◆ TASK PROMPT ◆
Write out the records again, starting with the line that contains "Click the 功能需要特定的硬件 link" and going on through the end of the records, with "thumbnail" replaced by "image" and nothing else changed. Leave the pictures out.

---------- RECORDS TO USE

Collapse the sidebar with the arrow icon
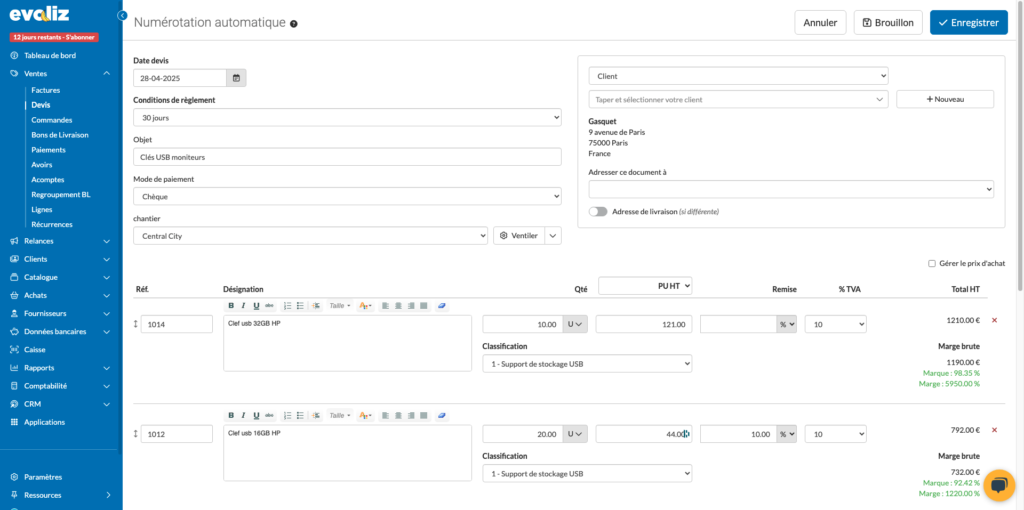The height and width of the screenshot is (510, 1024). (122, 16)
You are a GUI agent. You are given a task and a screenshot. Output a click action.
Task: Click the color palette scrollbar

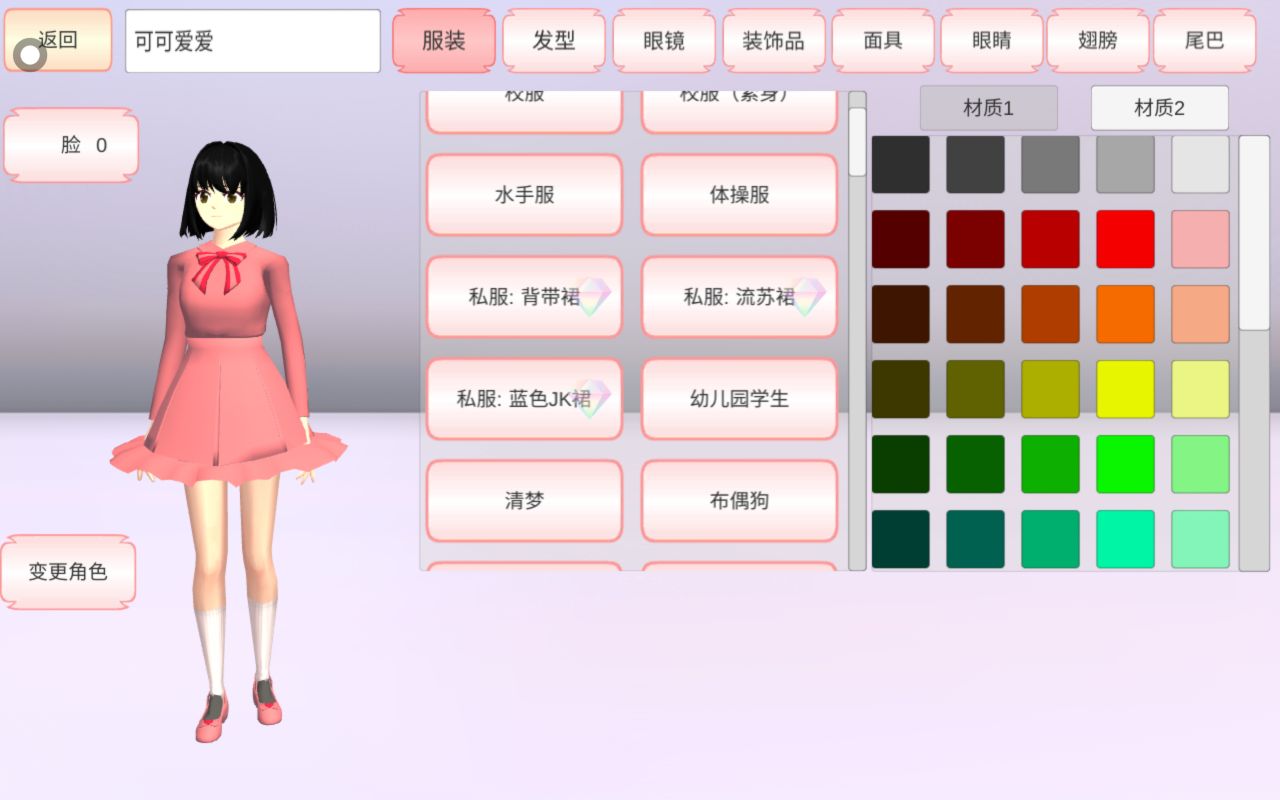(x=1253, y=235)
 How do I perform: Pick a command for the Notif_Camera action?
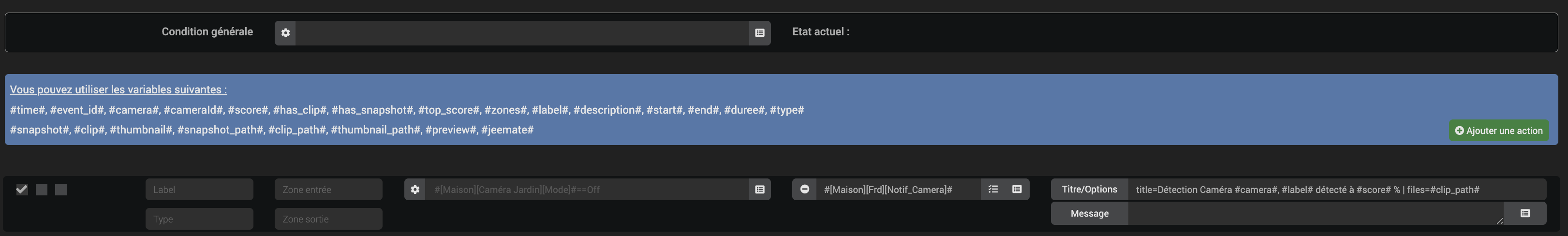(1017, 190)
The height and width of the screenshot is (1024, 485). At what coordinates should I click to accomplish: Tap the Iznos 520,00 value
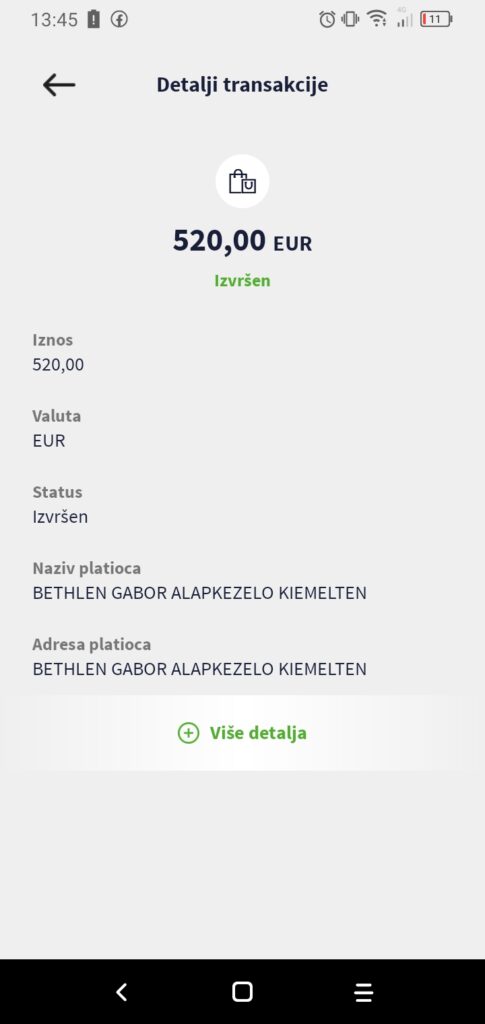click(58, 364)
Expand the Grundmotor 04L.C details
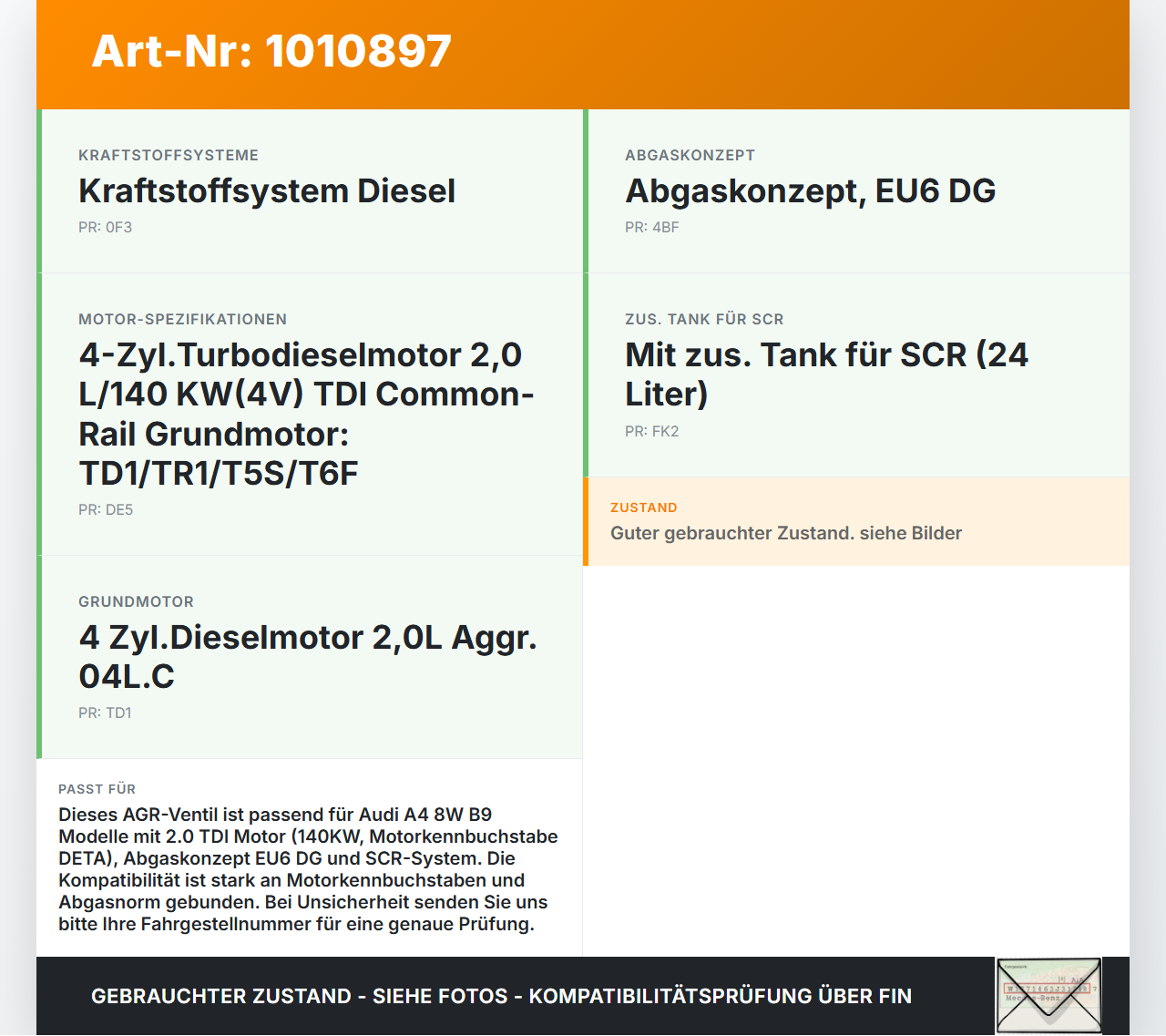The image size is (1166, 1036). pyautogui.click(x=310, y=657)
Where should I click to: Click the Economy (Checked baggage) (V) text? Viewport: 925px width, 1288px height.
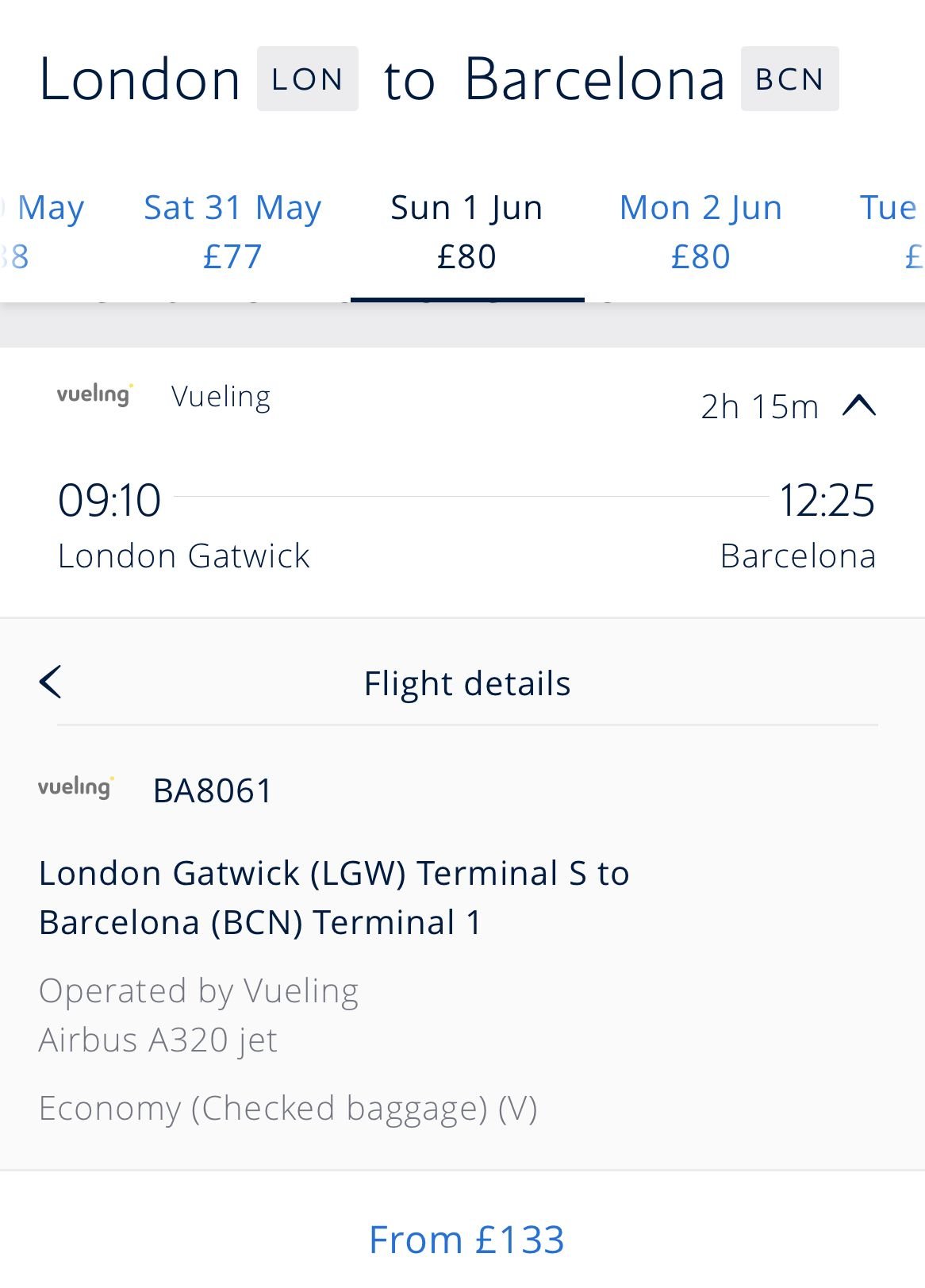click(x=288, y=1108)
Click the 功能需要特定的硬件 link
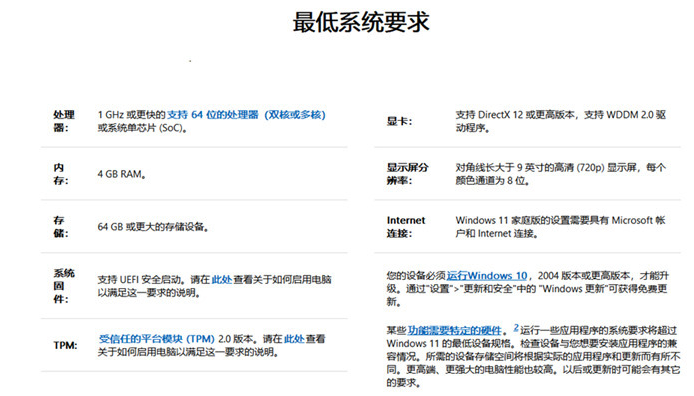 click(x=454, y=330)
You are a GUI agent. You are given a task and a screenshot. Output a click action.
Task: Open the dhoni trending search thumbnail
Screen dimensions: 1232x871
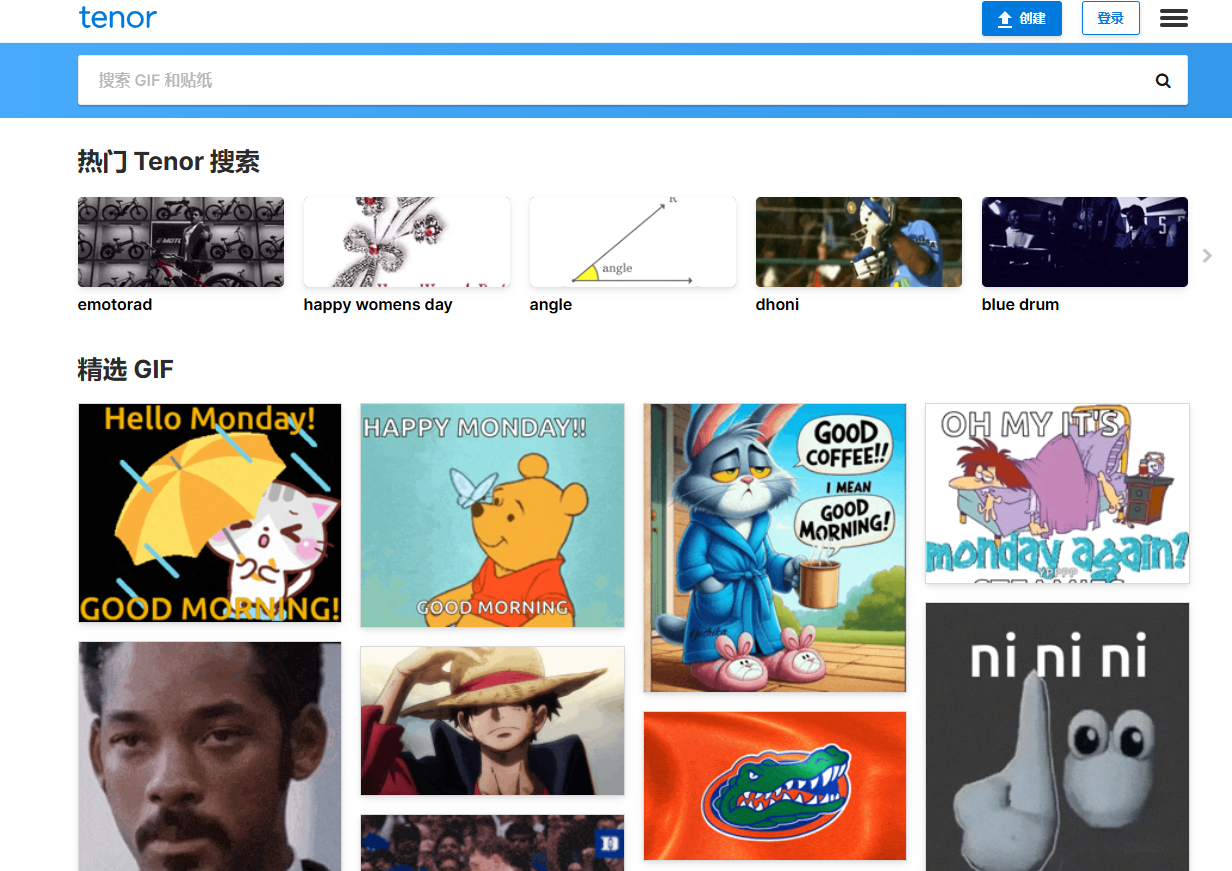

--------------------

◆ OUTPUT OF THE TASK ◆
Click the 功能需要特定的硬件 link
 click(x=454, y=330)
You are a GUI agent. You are given a task and a screenshot. Output a click action.
Task: Open the dhoni trending search image
Screen dimensions: 1232x871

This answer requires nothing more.